Problem requirements - What is the number of lines in the entries that contain the word "step"? Reply with that number only.

*** Records provided ***

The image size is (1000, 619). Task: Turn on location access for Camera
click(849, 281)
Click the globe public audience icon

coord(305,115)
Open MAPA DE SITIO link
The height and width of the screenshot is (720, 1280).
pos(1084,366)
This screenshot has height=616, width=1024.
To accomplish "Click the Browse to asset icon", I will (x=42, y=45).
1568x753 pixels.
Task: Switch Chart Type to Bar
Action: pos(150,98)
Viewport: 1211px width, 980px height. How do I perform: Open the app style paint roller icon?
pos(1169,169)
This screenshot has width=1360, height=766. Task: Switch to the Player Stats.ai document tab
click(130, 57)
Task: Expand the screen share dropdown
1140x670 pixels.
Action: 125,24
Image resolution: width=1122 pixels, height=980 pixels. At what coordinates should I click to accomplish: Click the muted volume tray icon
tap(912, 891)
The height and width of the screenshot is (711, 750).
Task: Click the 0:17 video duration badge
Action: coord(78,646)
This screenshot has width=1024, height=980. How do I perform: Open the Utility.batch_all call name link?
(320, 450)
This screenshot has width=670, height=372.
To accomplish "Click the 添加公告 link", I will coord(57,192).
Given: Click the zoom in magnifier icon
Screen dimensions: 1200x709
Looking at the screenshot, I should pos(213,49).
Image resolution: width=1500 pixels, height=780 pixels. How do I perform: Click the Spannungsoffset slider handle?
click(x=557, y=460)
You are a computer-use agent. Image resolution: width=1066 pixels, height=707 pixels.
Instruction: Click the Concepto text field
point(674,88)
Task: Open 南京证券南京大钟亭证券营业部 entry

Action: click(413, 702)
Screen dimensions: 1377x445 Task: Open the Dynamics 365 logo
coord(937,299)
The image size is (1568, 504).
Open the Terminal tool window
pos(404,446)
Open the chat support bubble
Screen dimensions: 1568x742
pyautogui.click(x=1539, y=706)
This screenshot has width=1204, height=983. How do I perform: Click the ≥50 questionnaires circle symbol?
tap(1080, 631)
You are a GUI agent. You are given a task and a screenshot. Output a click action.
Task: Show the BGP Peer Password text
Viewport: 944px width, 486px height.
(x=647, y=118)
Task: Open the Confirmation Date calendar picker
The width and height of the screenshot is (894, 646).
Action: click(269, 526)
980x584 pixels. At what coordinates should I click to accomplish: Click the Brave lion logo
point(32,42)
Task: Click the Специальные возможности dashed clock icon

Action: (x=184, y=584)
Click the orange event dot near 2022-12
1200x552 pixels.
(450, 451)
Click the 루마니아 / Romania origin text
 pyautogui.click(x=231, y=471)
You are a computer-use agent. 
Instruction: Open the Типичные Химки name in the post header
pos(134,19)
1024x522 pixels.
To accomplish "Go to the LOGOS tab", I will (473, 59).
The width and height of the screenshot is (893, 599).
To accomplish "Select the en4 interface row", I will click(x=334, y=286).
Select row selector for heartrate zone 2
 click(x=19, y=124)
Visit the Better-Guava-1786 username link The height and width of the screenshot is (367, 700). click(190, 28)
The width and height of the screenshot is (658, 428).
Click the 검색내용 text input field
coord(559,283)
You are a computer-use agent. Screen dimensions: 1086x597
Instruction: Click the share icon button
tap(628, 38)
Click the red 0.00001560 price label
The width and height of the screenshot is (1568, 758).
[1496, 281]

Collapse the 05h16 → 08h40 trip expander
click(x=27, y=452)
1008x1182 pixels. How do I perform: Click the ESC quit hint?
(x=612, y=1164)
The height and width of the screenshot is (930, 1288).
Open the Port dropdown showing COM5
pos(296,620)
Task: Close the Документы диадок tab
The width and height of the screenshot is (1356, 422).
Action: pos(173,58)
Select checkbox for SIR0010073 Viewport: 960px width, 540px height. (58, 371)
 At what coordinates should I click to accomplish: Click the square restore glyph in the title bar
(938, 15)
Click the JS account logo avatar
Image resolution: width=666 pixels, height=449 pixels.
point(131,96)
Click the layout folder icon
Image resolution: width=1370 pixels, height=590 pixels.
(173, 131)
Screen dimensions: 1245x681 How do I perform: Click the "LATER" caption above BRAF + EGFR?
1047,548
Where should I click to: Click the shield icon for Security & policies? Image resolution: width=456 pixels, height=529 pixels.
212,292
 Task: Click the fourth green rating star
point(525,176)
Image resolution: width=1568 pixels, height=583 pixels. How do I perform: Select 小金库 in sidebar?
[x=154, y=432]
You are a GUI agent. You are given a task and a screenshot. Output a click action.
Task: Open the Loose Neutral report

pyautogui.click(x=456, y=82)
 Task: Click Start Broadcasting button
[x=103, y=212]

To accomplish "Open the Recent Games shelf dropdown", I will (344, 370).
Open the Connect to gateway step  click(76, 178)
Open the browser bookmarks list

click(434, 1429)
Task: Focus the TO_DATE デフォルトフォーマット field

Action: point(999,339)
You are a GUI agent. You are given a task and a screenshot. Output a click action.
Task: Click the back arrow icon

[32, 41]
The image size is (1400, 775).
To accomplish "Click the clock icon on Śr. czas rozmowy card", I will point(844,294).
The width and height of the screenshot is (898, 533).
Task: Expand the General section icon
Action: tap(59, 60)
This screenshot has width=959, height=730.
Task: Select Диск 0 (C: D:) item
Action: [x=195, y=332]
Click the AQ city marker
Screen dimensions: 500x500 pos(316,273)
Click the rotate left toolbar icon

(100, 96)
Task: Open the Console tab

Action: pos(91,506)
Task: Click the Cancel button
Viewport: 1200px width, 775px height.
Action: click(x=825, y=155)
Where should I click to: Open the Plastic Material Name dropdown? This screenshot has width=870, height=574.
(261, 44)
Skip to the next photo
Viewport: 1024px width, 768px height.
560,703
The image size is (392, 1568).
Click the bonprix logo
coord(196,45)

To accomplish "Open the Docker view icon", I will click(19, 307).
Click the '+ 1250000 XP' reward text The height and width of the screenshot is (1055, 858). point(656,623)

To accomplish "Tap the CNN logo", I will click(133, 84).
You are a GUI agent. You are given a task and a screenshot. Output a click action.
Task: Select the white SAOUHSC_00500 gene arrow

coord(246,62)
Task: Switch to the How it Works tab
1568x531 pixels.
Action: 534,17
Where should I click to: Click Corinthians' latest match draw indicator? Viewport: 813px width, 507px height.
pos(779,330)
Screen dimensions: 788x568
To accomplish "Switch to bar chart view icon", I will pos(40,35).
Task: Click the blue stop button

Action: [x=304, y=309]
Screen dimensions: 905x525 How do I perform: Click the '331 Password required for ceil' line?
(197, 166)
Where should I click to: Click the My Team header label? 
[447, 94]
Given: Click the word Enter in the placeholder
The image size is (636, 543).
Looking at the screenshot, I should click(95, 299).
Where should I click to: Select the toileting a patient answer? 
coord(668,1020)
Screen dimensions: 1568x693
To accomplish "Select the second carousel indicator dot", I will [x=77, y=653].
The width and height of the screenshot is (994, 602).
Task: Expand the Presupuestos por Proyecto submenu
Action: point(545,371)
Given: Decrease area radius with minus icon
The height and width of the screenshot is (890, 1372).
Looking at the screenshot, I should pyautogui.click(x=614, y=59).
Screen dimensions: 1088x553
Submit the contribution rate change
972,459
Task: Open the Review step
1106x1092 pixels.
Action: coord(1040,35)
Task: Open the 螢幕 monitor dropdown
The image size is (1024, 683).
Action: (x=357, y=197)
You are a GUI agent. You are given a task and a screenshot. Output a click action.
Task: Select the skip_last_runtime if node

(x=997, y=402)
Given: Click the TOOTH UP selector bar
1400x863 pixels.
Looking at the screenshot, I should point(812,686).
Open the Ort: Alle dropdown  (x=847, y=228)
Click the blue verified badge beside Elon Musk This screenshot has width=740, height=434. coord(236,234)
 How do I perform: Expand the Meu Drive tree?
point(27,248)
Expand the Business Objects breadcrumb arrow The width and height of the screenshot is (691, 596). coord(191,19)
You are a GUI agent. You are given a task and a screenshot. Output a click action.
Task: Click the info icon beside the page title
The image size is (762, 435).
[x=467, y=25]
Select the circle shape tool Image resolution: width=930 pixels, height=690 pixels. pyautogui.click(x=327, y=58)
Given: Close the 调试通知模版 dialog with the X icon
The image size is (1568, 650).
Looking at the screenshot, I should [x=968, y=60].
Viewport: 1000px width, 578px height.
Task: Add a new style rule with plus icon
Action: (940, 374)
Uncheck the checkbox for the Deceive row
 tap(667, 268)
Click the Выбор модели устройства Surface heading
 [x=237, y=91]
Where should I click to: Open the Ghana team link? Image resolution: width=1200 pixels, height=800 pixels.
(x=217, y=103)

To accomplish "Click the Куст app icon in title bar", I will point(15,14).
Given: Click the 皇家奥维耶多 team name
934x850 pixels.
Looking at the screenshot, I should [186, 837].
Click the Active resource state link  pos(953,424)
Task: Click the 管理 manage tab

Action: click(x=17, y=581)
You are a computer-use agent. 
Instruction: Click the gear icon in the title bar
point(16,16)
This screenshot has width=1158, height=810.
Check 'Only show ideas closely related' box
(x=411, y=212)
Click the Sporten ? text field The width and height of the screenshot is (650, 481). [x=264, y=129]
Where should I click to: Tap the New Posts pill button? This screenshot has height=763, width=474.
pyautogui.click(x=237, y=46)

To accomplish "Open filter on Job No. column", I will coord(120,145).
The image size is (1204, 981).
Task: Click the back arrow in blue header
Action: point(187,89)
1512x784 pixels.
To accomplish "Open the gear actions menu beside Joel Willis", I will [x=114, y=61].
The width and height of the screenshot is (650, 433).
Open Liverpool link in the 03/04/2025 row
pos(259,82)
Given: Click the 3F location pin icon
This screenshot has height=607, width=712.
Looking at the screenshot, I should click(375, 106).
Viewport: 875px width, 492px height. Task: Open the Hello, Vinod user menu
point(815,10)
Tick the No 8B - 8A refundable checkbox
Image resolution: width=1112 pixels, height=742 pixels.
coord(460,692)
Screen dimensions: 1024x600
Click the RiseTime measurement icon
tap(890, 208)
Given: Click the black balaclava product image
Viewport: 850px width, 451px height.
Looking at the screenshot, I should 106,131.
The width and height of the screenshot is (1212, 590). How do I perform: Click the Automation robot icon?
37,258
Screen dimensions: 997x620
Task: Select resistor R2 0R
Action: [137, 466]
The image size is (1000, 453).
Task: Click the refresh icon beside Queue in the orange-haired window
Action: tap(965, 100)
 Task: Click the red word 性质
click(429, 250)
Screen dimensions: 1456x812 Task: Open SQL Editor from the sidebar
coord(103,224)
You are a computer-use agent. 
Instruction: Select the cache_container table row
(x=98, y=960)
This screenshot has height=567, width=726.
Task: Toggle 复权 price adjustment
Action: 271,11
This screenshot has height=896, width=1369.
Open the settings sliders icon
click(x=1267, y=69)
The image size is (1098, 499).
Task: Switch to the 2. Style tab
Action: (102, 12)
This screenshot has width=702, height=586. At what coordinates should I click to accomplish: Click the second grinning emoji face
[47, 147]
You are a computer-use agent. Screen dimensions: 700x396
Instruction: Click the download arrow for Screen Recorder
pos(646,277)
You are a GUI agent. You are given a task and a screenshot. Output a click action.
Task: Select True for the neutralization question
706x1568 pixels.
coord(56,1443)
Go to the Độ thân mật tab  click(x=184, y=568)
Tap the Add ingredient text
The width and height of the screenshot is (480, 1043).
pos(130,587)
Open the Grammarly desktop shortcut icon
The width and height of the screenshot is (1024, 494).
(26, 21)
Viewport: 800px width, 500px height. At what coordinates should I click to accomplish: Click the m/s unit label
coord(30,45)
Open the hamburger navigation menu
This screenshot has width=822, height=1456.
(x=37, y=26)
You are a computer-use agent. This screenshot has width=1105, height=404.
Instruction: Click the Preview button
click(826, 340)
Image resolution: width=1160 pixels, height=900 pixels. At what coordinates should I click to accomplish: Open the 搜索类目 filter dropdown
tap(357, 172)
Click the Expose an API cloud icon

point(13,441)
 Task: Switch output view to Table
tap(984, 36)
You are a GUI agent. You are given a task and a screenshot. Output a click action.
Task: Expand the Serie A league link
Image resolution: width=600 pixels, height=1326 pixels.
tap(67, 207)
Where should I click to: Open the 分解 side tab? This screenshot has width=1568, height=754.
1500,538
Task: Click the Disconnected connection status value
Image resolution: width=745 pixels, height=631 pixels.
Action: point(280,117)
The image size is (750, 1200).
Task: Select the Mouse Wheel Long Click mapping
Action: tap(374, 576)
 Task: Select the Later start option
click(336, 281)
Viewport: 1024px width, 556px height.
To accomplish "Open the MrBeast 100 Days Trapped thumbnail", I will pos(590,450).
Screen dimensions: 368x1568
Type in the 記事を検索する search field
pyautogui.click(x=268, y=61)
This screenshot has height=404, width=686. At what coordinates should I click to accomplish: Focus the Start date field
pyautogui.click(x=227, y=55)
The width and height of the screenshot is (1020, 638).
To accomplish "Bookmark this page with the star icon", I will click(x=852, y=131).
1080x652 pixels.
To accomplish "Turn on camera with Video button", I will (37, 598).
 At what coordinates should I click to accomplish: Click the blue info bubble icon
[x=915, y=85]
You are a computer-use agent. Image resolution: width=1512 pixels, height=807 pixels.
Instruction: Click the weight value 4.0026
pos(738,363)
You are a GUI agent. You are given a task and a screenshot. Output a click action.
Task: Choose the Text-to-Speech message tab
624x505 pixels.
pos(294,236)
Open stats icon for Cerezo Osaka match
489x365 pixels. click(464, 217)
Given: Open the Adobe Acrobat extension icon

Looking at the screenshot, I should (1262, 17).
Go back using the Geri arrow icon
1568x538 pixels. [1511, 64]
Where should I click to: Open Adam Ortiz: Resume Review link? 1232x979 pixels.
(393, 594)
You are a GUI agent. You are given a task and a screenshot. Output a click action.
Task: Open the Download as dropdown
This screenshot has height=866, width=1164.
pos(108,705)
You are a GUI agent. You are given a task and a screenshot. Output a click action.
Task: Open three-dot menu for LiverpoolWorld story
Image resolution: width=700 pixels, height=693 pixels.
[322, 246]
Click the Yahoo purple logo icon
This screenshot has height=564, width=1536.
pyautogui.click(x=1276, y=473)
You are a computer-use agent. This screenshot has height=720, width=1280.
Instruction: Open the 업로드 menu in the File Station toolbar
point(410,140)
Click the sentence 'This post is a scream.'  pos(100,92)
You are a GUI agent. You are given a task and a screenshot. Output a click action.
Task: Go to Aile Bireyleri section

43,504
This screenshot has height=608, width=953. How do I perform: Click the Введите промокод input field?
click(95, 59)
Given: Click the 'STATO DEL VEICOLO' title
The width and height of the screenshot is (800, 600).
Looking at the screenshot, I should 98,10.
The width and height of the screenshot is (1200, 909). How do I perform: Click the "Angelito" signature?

*** End of Records provided ***

Expected answer - 2